5 Ways to Make Your Browsing More Private and Secure
Have you ever felt like your computer or phone is listening to you? Does it feel odd that you receive advertisements for something after googling it the day before? From cybercriminals looking to steal your login credentials to platforms like Facebook harvesting your data, there are more threats than ever to our privacy and security.
But it shouldn't be that way. It's possible to browse the web without third-parties tracking your every move. And here's how you can do it.
Why is Privacy Important?
Many people believe that none of these privacy intrusions matter because they "have nothing to hide." Okay, so you don't mind big corporations harvesting data to show you personalized advertisements. But there's a more significant issue here — security.
In the last few years, some of the biggest companies, including Yahoo, Marriott, and eBay, suffered massive cyber-attacks. If attacks like these can happen to companies with large IT departments and billions of dollars at their disposal, it can happen to you.
And that's the reality. Cybercriminals focus on individual users whose online activities are easy to track. They then use the information they collect to:
- steal identities
- implant malware on your devices
- blackmail you
- impersonate you for financial or other gains.
- sell your browsing data
That's why "I have nothing to hide" is not a valid excuse anymore. You need to take cybersecurity into your own hands.
1. Use a VPN
A VPN or virtual private network is your best long-term solution to private browsing. VPNs enable secure and private connection to the internet. At the same time, they prevent others on the network and even your internet service provider from seeing your activity.

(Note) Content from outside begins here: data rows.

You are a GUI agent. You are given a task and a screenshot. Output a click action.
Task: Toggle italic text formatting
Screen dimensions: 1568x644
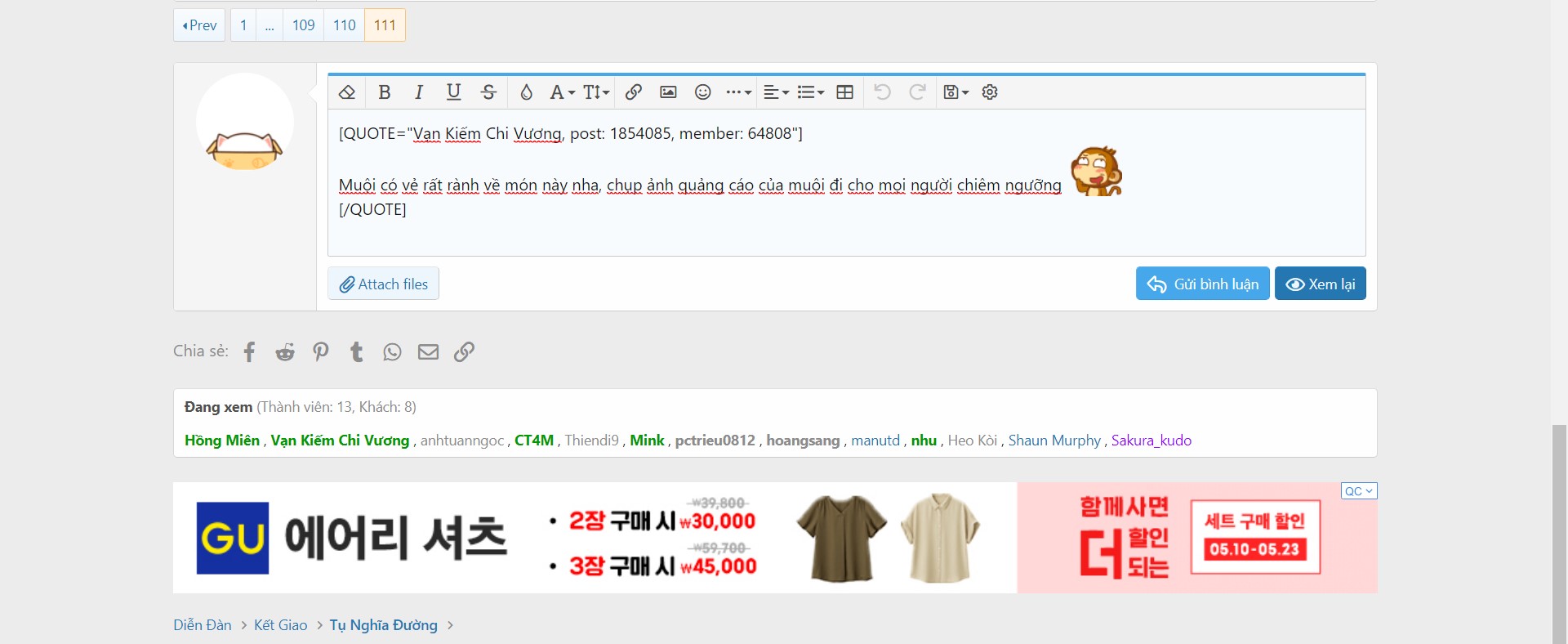(419, 92)
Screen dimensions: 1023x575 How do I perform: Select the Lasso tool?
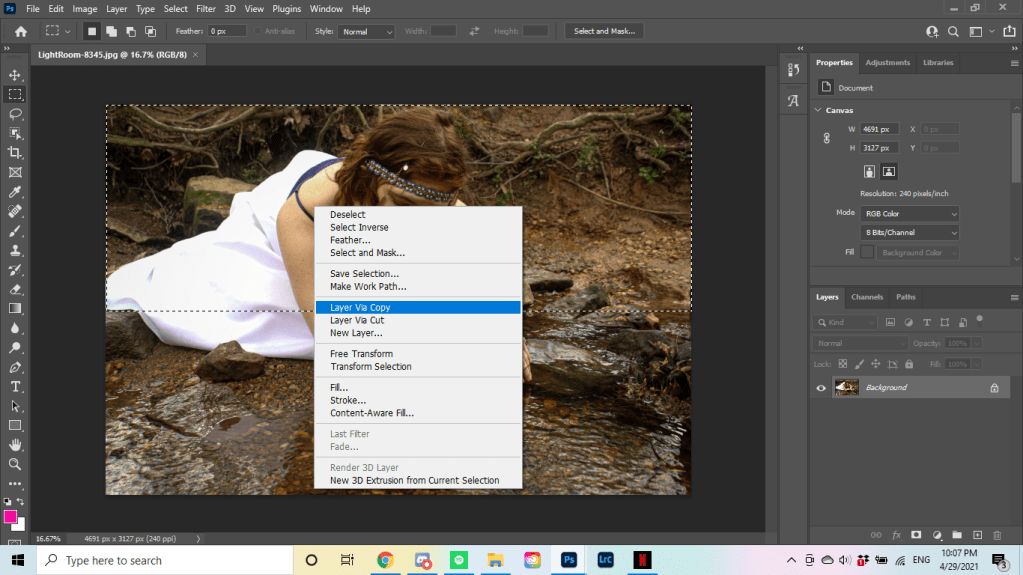(15, 114)
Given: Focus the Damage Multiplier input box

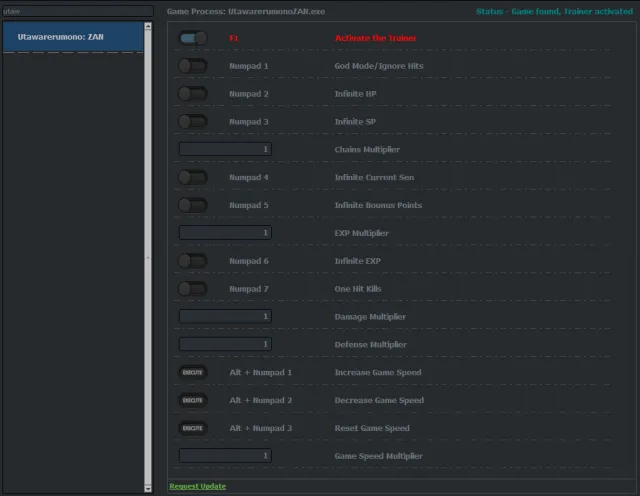Looking at the screenshot, I should [x=225, y=317].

VPNs use secure encryption technologies. They make it nearly impossible for anybody to track your browsing. There is a wide variety of VPN downloads for Mac, Windows, and mobile available — again, no excuse not to use one.
2. Use Incognito Mode
Incognito Mode, also known as Private Browsing and by other names, is a built-in feature on most browsers. This mode prevents browsers from saving any data submitted to the website. That includes names, addresses, and credit card information along with cookies and your browsing history.
Be aware, though: Incognito Mode doesn't stop other people from seeing what you're doing. Network admins, ISPs, and other parties can still see what sites you visit online. The only difference is that the browser doesn't store this information locally.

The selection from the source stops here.